For the interaction of biopolymers to occur and for the formation of microcapsules, it is essential that both the protein and the polysaccharide have oppositely charged side groups that will allow interaction between them, promoting the coacervation process and the formation of amides. The spectrum of the microcapsules was compared with that of the wall materials, and a shift of the amide I and amide II bands from 1635 cm−1 and 1531 cm−1 to 1676 cm−1 and 1536 cm−1 can be observed, which, according to the authors Shaddel et al. [34], García-Saldaña et al. [35] and Shaddel et al. [46], evidences the generation of an electrostatic interaction between the positively charged amine groups of gelatin ( NH 3 + ) and the negatively charged carboxylic groups of gum Arabic ( COO ). Such interaction can also be confirmed with the emergence of the band in the region of 1450 cm−1, which indicates the presence of an amide, corroborating the formation of this complex [43,46]. Based on this, it can be assumed that the wall materials of the microcapsule participated in the microencapsulation process by electrostatic interaction and that hydrogen bonds were also involved in the coacervation of the biopolymers.

3.2. Thermal Stability (TG/dTG)

The thermal stability of the microcapsules was evaluated by thermogravimetric curves (TG) and the curves of the first derivative of the thermogravimetric curve (dTG) with respect to time, as shown in Figure 2a,b, respectively.
The thermogram of methyl salicylate showed only one stage of mass loss, in a configuration similar to a parabola, which starts at approximately 100 °C until full evaporation at 218 °C, a characteristic common to oils and fragrances.
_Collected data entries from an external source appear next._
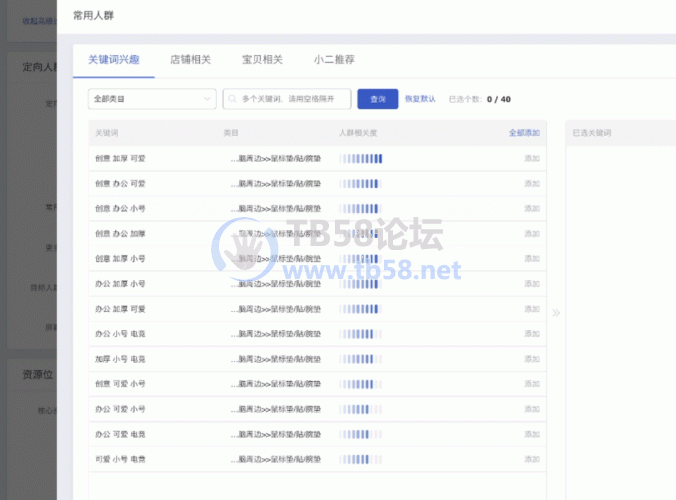676x500 pixels.
Task: Add the keyword 办公 小号 电竞
Action: click(532, 334)
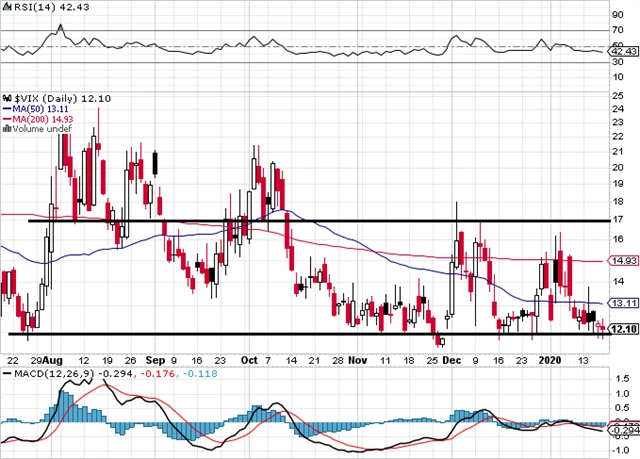The width and height of the screenshot is (640, 459).
Task: Click the 42.43 RSI value tag on right axis
Action: coord(624,54)
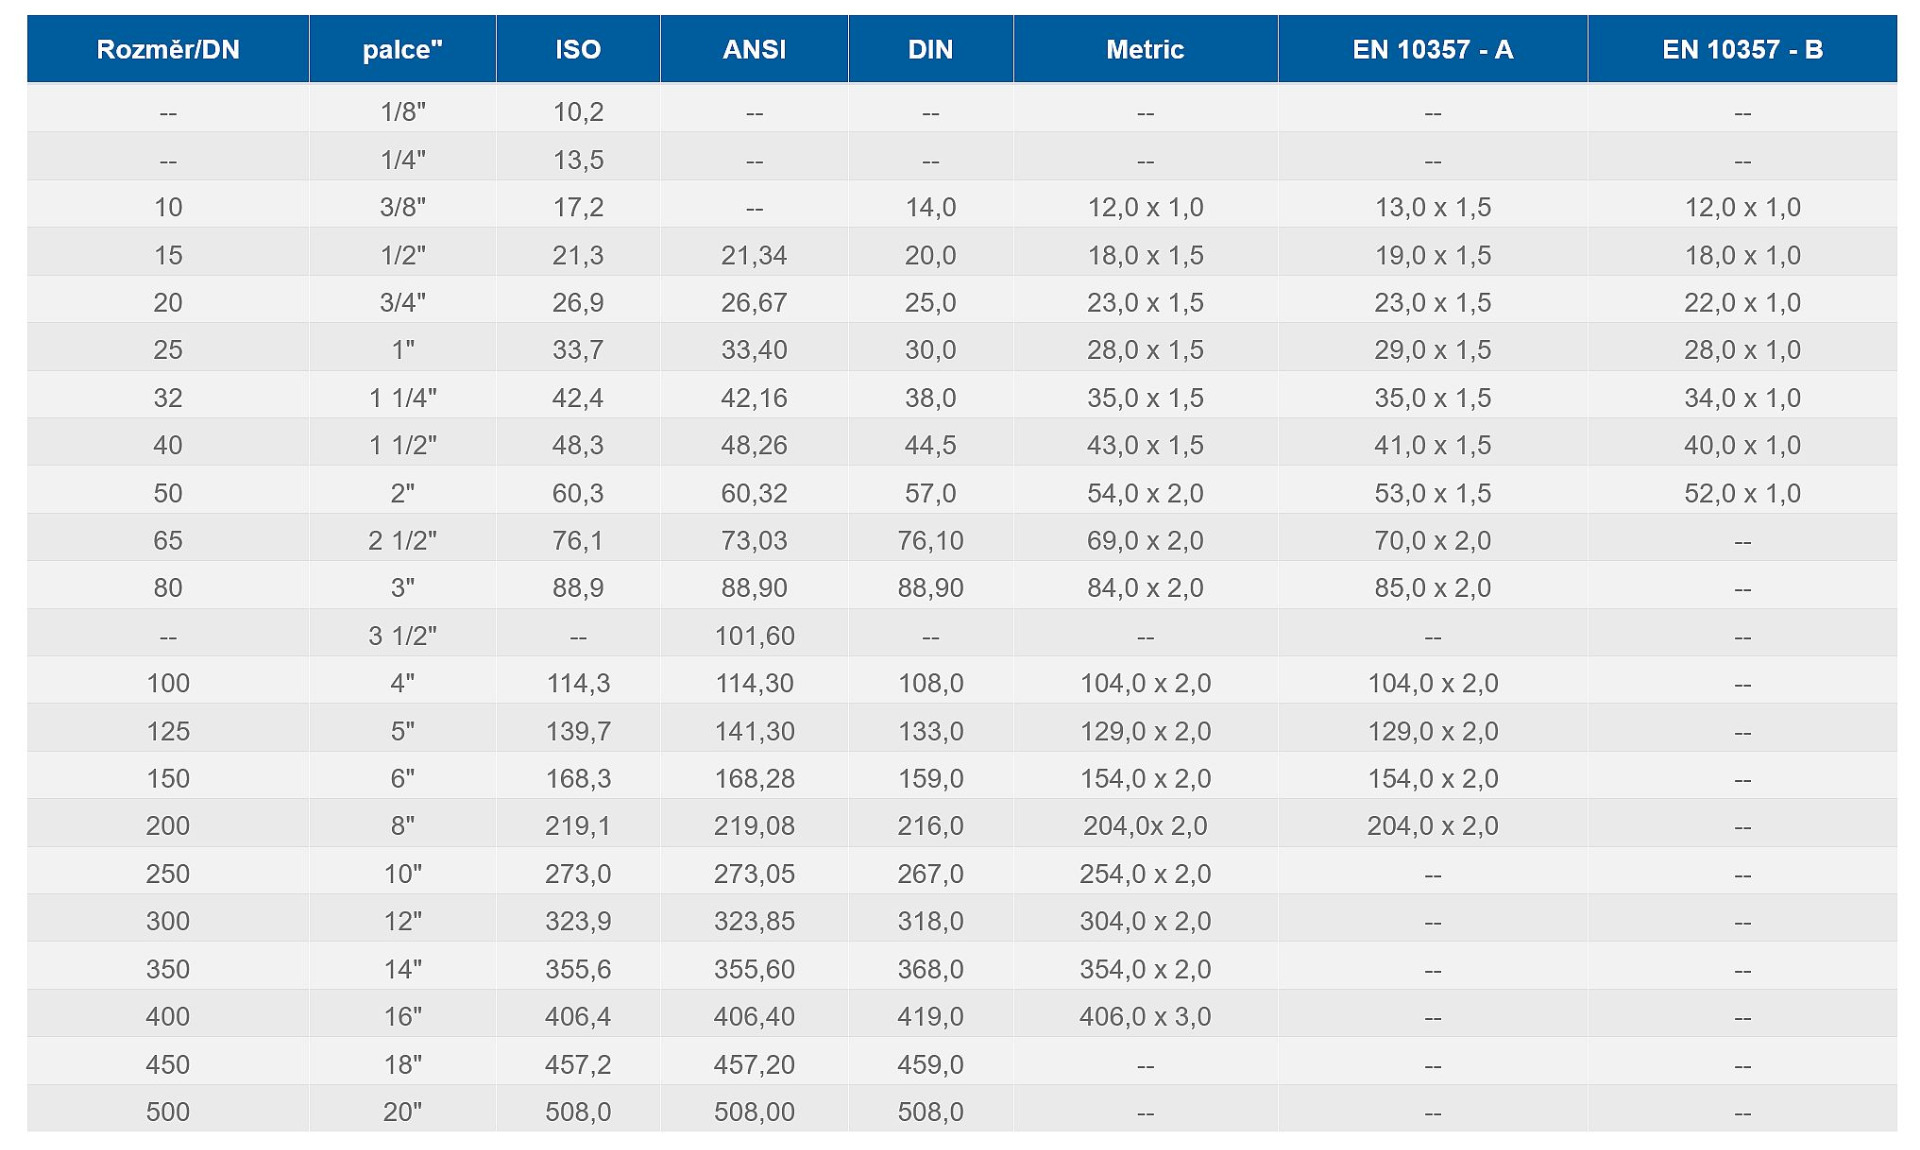Viewport: 1920px width, 1150px height.
Task: Select the 3 1/2" inch size cell
Action: pos(402,636)
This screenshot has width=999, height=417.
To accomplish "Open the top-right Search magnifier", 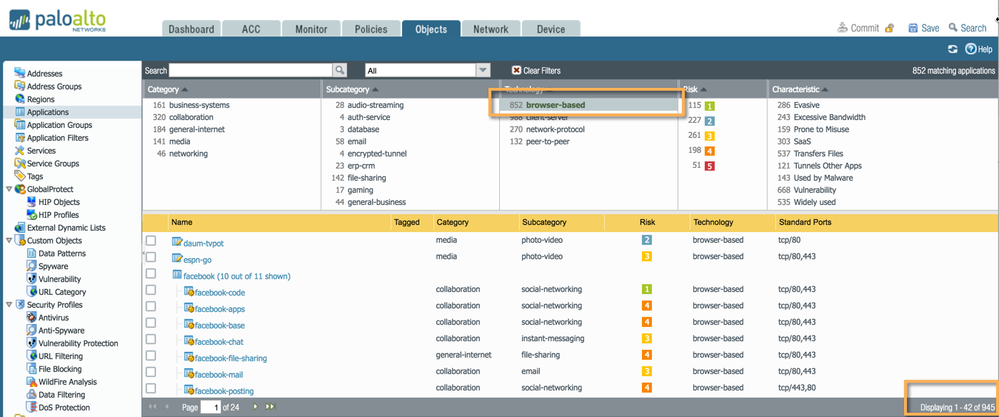I will coord(953,28).
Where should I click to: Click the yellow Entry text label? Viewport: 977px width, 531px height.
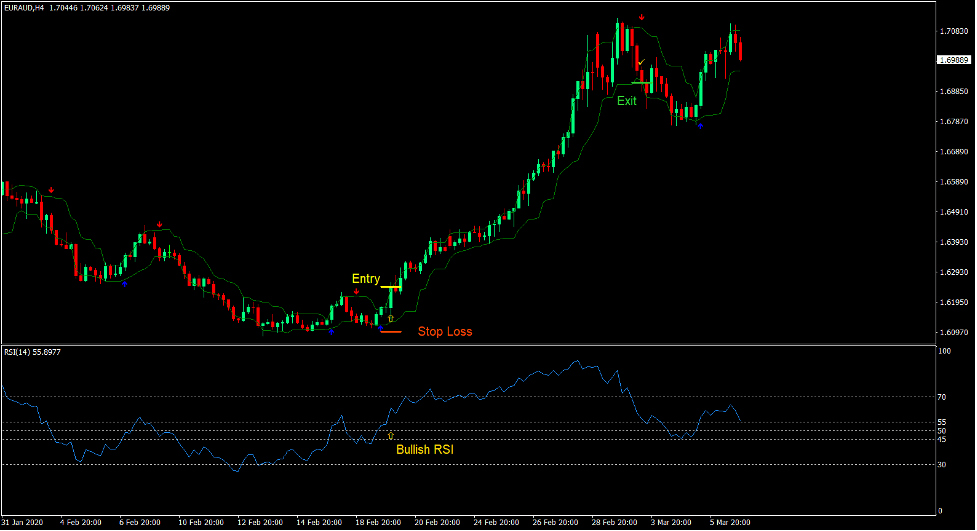[x=365, y=279]
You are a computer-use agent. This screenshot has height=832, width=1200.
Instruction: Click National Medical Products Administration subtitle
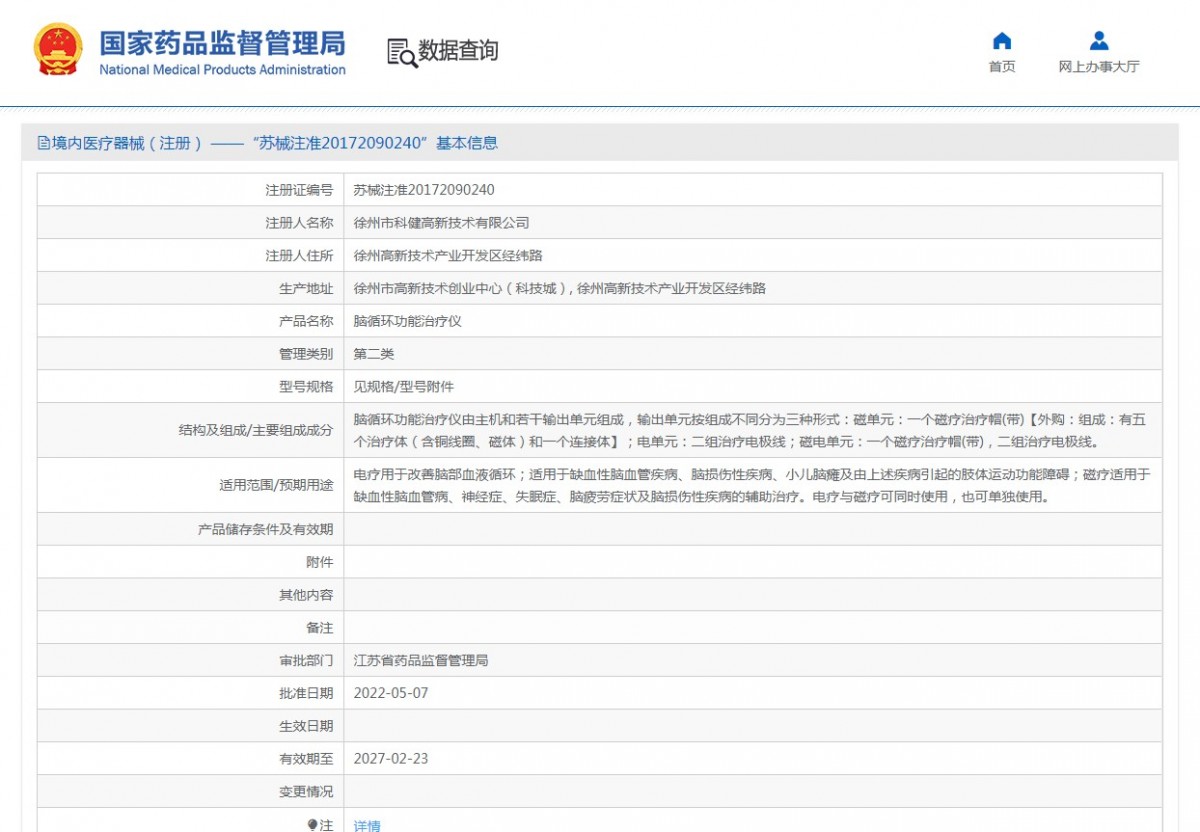(222, 70)
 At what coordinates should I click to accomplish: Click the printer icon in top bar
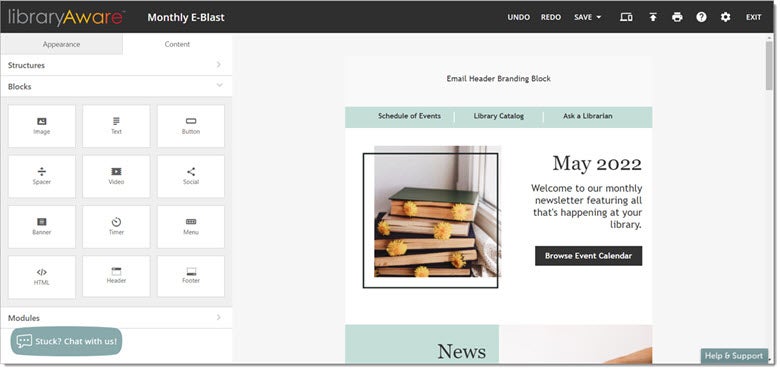coord(677,17)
This phenomenon is confirmed by the evaporation temperature of the active ingredient, which is in the range of 220 to 224 °C [47].
Gelatin and gum Arabic followed similar and characteristic thermal degradation profiles, in which two stages of decomposition were presented [7,29]. The first stage is associated with the hydrolysis of the polymer chain, that is, the release of water bound to the hydrophilic groups of the polymers [48,49], which showed a mass loss of approximately 15.9% (m/m), corresponding to the maximum peak temperature at 92 °C. The second stage represents the breakdown of the molecular chains of the protein and the polysaccharide [50,51], at temperatures of 318 and 296 °C, in that order.
As for the microcapsules, it can be observed that the behavior of thermal degradation occurred in three stages, as was also observed by Matos et al. [52]. The first degradation stage, with a maximum temperature of 60 °C, corresponded to a mass loss of 12.2% (m/m), which is related to the complete release of water linked to the structure of the microcapsules and to the evaporation of the methyl salicylate present on the surface of the microcapsules. The second mass loss corresponds to the second stage, which suffered a faster decline, and it can be explained by the rapid release of the active compound due to the high volatility of the material, together with the decomposition of the protein and the polysaccharide used as the wall material. This resulted in a significant mass reduction of approximately 42% (m/m), at a temperature in the range of 324 °C. Complete degradation of the biopolymers occurred in the third stage, at 584 °C, with a mass reduction of 38.7% (m/m) [7,22,52,53].
The results presented above confirm that the encapsulation of methyl salicylate by complex coacervation microcapsules can significantly improve the thermal stability of the active compound, suggesting that it was actually encapsulated.

3.3. Morphology (MEV)

Figure 3 shows the morphology and structure of the microcapsules. According to the micrograph presented, it can be seen that the complex coacervation process formed microcapsules with well-defined geometry in the shape of elongated spheres, as shown in the Muhoza et al. [54] that used the complex coacervation technique, with distribution of the polydisperse material and with a dispersion slightly affected by agglomerates. According to Alvim and Grosso [55], glutaraldehyde cross-linked microcapsules tend to come together during the drying process, as the glutaraldehyde is heat activated, and the aldehydes not bound to amino groups can be polymerized during the drying process. However, this shape is not a problem for this work since the elongated spheres can be deposited on the fabric surface, as well as the regular spheres. The difference in surface area of the microcapsules allows some of them to be deposited in different regions of the fiber.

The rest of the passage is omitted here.